Nascida em uma família de evangélicos que migraram de Pernambuco a São Vicente quando ela tinha apenas 3 anos, Débora foi criada de saia e cabelos longos, com muito medo de tudo, inclusive da cidade de São Paulo. O pai, religioso e conservador, excomungou-a quando ela cortou os cabelos. Depois, bateu nela quando modelou as sobrancelhas. E com frequência repetia uma história segundo a qual quem se perde em São Paulo nunca mais encontra o caminho de volta para casa. 

“Pegamos o metrô e eu, apavorada, fazia as mães descerem a cada estação com medo de nos perdermos”, lembra ela. Depois de darem seus depoimentos na Ouvidoria, chegaram ao Condepe, onde foram recebidas pela jornalista Rose Nogueira, presidente do conselho e membro do grupo Tortura Nunca Mais. 

“Foi lá que conhecemos pela primeira vez o que eram direitos humanos. A gente não tinha noção até a pedra cair no nosso telhado”, diz. “A Rose nos explicou quem eram as Mães da Praça de Maio, na Argentina. E a gente passou a se colocar no lugar de outras mães.”

Naquele dia, Rose tinha sobre a mesa uma pilha do livro “Crimes de Maio”, que o Condepe havia lançado poucas semanas antes, com textos de especialistas e relatórios da comissão independente que investigava as mortes. “A Rose me deu aquele livro e, no autógrafo, ela escreveu: ‘Débora, mãe modelo do Brasil’.”

================================

PROBLEMAS A RESOLVER —
a. No trecho sobre Débora, de que estado a família dela migrou para São Vicente?
b. Reproduza uma parte do trecho sobre Débora: comece nas palavras "Nascida em uma" e pare depois de "Tortura Nunca Mais.".

DADOS EM ESTUDO —
================================

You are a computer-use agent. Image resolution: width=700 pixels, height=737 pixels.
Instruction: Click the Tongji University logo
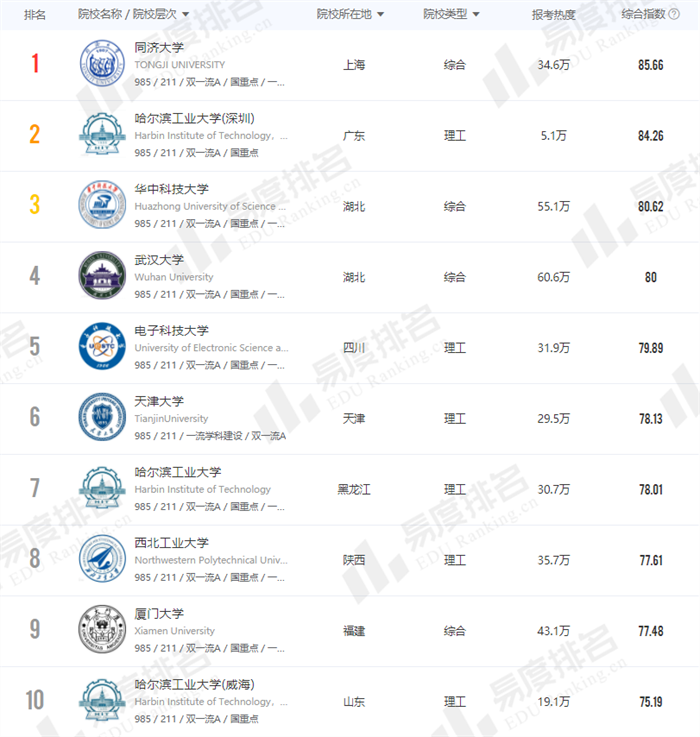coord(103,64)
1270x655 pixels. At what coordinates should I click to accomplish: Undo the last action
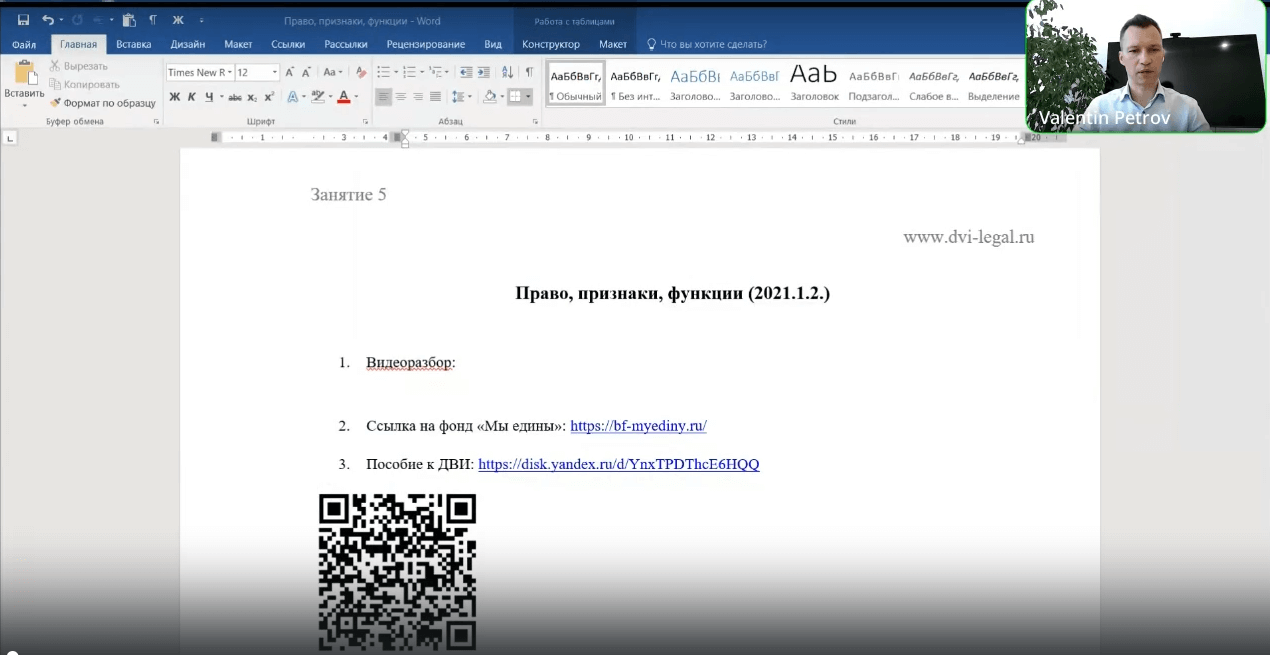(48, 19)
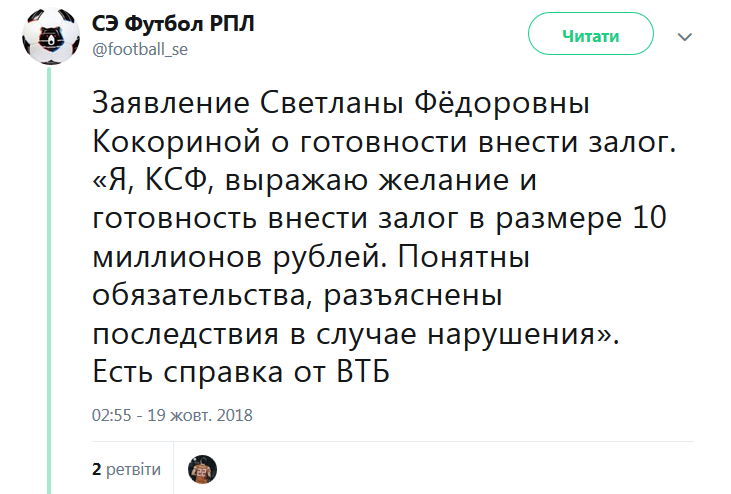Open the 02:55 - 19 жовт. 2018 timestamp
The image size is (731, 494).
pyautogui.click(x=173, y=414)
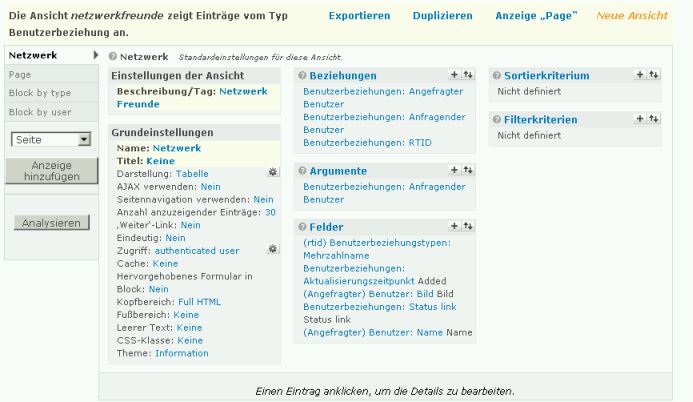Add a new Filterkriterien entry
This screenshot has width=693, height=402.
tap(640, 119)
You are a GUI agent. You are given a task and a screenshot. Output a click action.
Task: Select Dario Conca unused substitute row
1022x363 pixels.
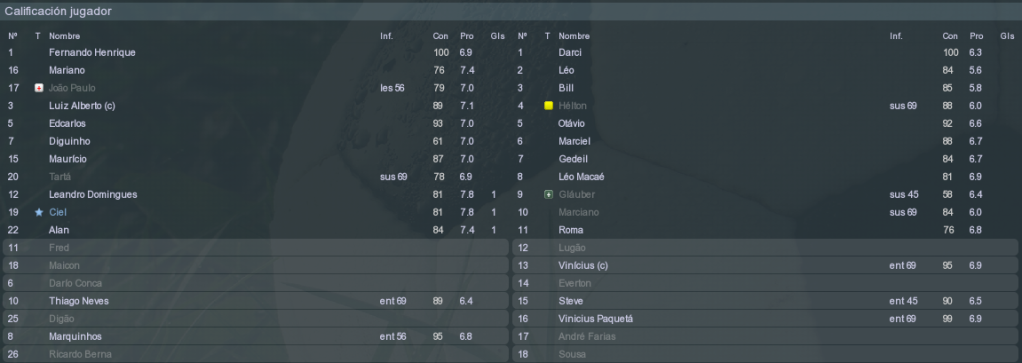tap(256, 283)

================================

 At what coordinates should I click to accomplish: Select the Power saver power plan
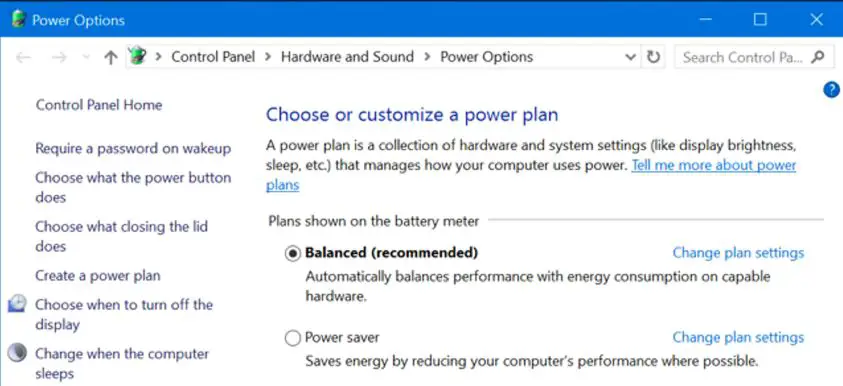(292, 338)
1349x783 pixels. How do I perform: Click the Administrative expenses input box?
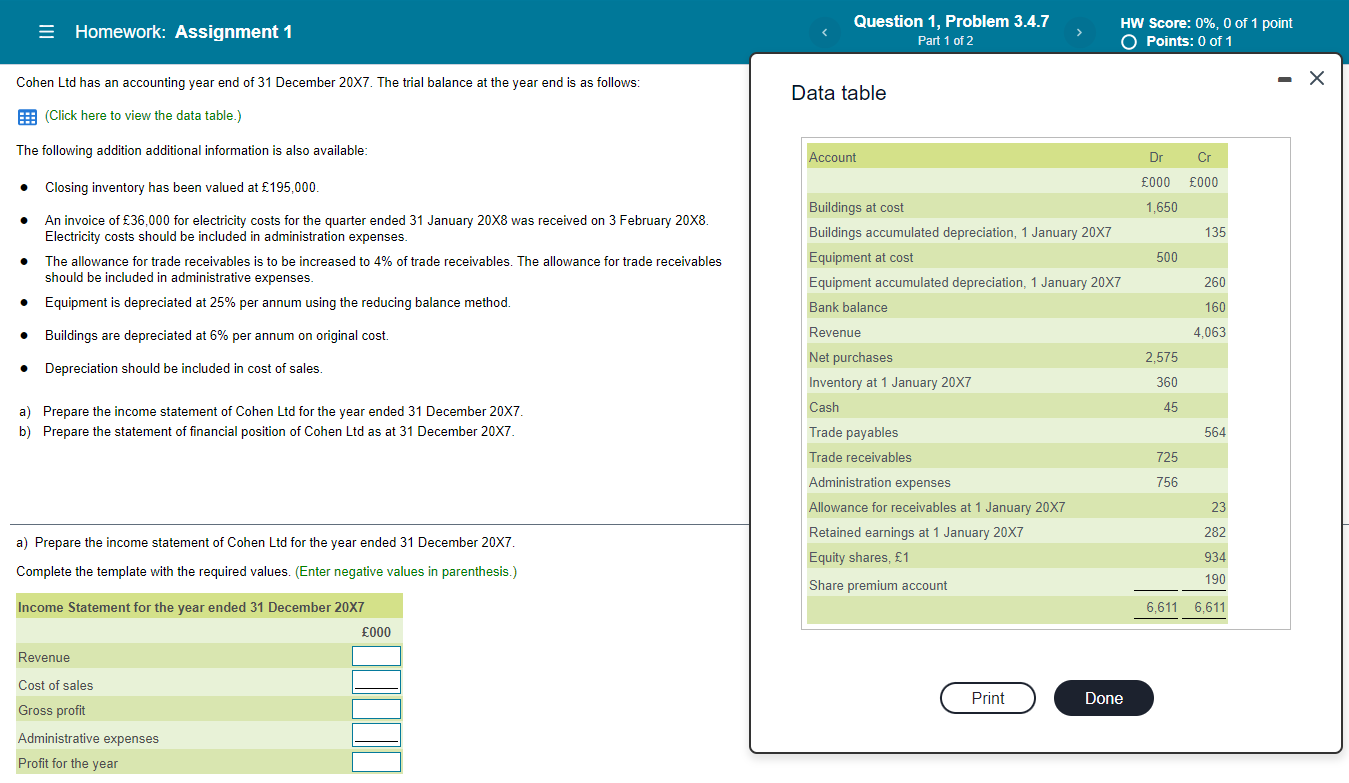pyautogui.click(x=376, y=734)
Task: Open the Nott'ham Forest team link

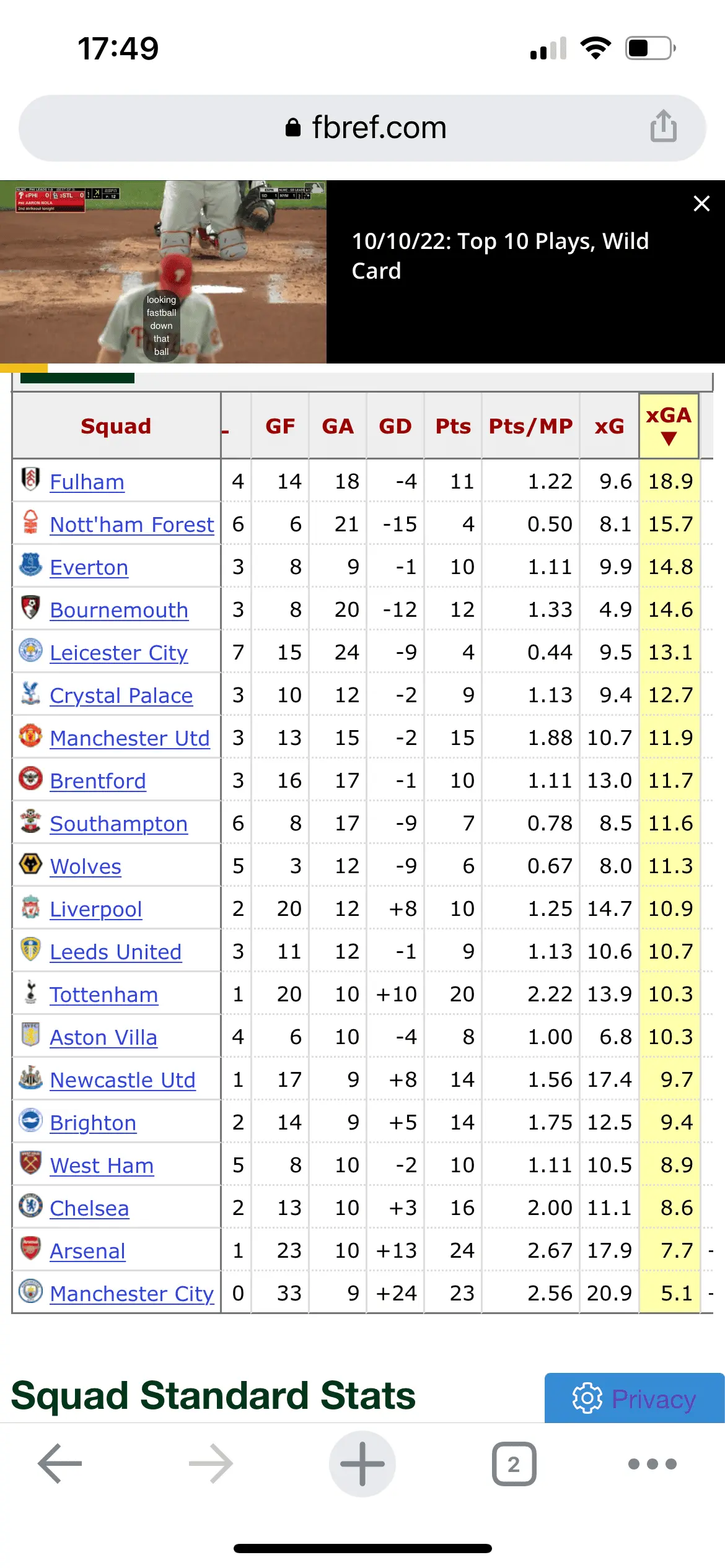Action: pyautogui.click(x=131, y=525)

================================

RESPOSTAS POR ITEM —
a. De Pernambuco.

b.
Nascida em uma família de evangélicos que migraram de Pernambuco a São Vicente quando ela tinha apenas 3 anos, Débora foi criada de saia e cabelos longos, com muito medo de tudo, inclusive da cidade de São Paulo. O pai, religioso e conservador, excomungou-a quando ela cortou os cabelos. Depois, bateu nela quando modelou as sobrancelhas. E com frequência repetia uma história segundo a qual quem se perde em São Paulo nunca mais encontra o caminho de volta para casa. 

“Pegamos o metrô e eu, apavorada, fazia as mães descerem a cada estação com medo de nos perdermos”, lembra ela. Depois de darem seus depoimentos na Ouvidoria, chegaram ao Condepe, onde foram recebidas pela jornalista Rose Nogueira, presidente do conselho e membro do grupo Tortura Nunca Mais.